Bei Vergissmeinnicht – Was bisher verloren war hingegen habe ich den Eindruck, dass wir gemeinsam mit den Hauptfiguren durch die Welt stolpern. Sie wollen die Geheimnisse des Saums entschlüsseln, weil sie des Rätsels Lösung kennen wollen, aber nicht primär, weil sie sich mit der Saumwelt identifizieren, oder eine große Mission im Vordergrund steht.
Es ist nicht so, dass es mich stört. Ich finde es eher spannend, dass das Konzept als solches funktioniert und ich jetzt ziemlich neugierig bin, wie Kerstin Gier viele Handlungsstränge im nächsten Band auflösen oder fortführen wird.
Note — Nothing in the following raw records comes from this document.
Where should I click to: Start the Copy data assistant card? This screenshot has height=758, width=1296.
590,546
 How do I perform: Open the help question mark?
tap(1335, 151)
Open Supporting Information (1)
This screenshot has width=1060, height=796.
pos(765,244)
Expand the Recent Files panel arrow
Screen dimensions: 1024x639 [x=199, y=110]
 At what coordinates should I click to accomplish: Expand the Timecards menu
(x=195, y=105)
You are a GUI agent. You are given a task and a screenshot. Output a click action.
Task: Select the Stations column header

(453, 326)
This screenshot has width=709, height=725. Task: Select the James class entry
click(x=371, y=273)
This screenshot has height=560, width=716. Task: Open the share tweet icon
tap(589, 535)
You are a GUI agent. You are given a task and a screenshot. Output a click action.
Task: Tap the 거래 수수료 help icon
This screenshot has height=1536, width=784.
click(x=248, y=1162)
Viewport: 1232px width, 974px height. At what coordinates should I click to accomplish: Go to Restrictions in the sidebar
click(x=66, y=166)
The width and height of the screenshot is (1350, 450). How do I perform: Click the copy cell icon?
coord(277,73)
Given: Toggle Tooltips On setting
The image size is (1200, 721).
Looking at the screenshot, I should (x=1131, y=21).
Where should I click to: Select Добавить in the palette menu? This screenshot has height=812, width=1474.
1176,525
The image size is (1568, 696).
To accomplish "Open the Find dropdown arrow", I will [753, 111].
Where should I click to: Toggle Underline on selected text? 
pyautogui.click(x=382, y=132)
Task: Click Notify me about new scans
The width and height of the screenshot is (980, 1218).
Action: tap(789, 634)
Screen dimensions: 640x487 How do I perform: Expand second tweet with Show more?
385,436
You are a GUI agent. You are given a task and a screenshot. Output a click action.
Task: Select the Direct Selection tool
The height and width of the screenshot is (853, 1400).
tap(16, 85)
Interessant fand ich auch, wie mit dem Thema Behinderung in Verbindung mit dem Weltenbau umgegangen wird. Im ersten Band hatte Quinn einen schweren Unfall und ist in unserer Welt daher auf den Rollstuhl bzw. Gehhilfen angewiesen. Er braucht also in unserer Welt viel länger, um sich fortzubewegen.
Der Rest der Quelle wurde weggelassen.